Gilgal shall surely go into captivity--a play on similar sounds in the Hebrew, Gilgal, galoh, yigleh: "Gilgal (the place of rolling) shall rolling be rolled away."
Beth-el shall come to naught--Beth-el (that is, the "house of God"), called because of its vain idols Beth-aven (that is, "the house of vanity," or "naught," Hosea 4:15 , Hosea 10:5 Hosea 10:8 ), shall indeed "come to naught."
6. break out like fire--bursting through everything in His way. God is "a consuming fire" ( Deuteronomy 4:24 , Isaiah 10:17 , Lamentations 2:3 ).

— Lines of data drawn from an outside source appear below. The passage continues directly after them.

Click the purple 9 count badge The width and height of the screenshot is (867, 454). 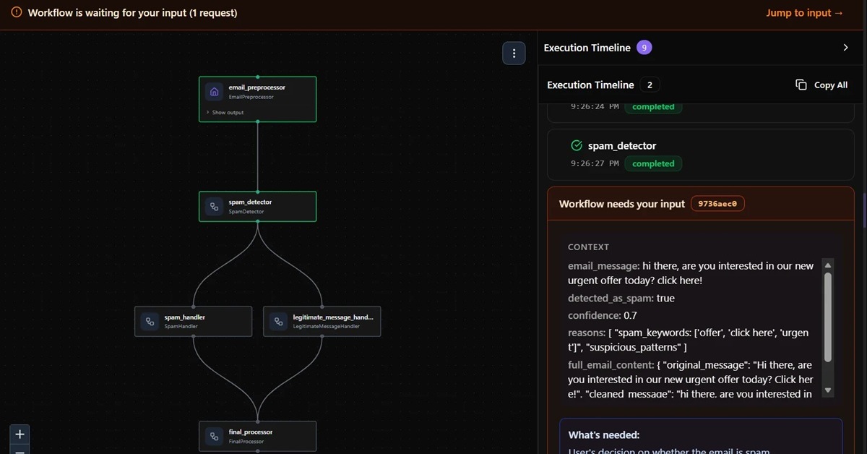pyautogui.click(x=644, y=48)
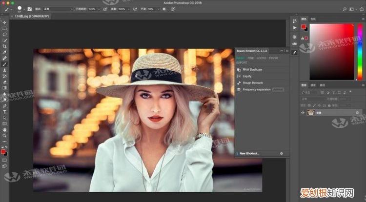Click Frequency separation in Beauty Retouch
The image size is (366, 202).
256,89
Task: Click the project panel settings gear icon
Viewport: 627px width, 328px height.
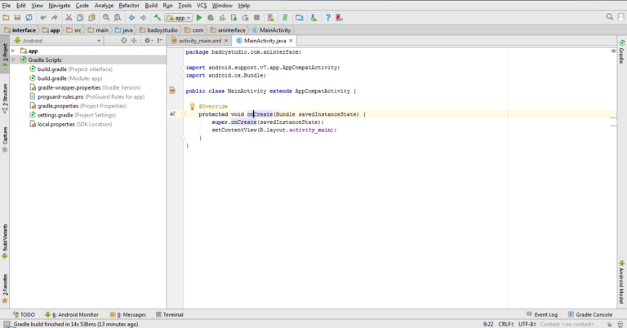Action: 148,40

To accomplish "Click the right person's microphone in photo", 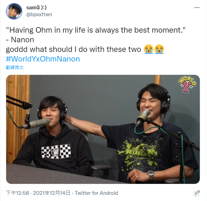I will click(143, 117).
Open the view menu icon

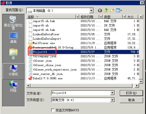point(119,10)
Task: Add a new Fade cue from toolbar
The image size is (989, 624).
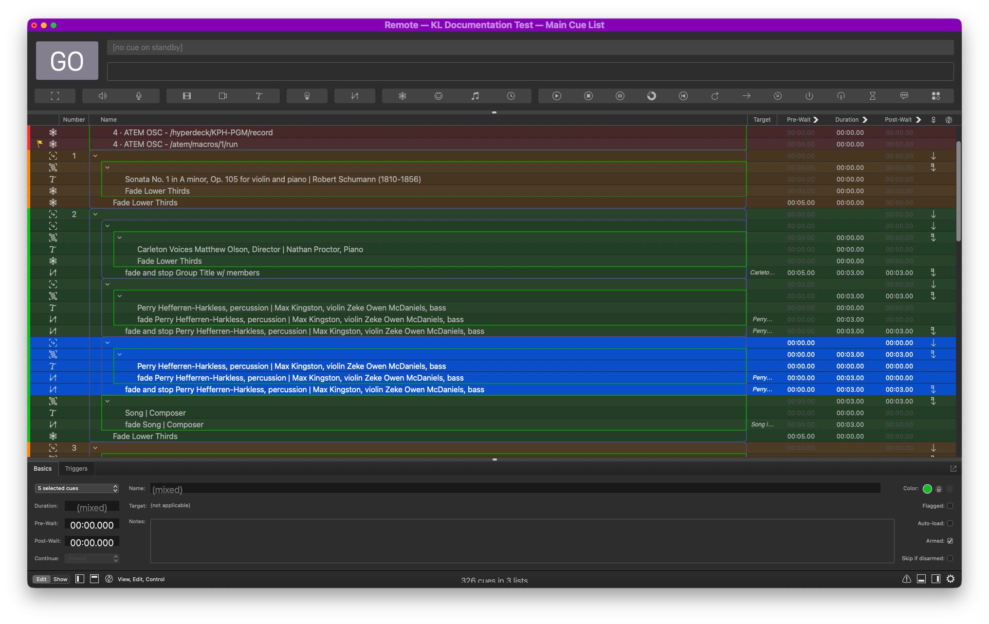Action: [x=355, y=96]
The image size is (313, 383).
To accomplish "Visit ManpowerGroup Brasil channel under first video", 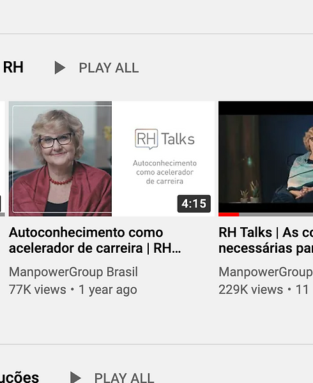I will 73,272.
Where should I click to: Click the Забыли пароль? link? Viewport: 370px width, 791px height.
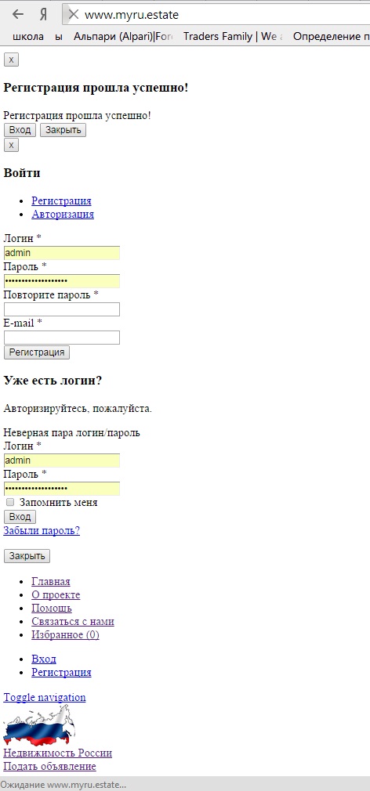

the house of Joseph--the kingdom of Israel, of which the tribe of Ephraim, Joseph's son, was the chief tribe (compare Ezekiel 37:16 ).
none to quench it in Beth-el--that is, none in Beth-el to quench it; none of the Beth-el idols on which Israel so depended, able to remove the divine judgments.
7. turn judgment to wormwood--that is, pervert it to most bitter wrong. As justice is sweet, so injustice is bitter to the injured. "Wormwood" is from a Hebrew root, to "execrate," on account of its noxious and bitter qualities.
leave on righteousness in . . . earth--MAURER translates, "cast righteousness to the ground," as in Isaiah 28:2 , Daniel 8:12 .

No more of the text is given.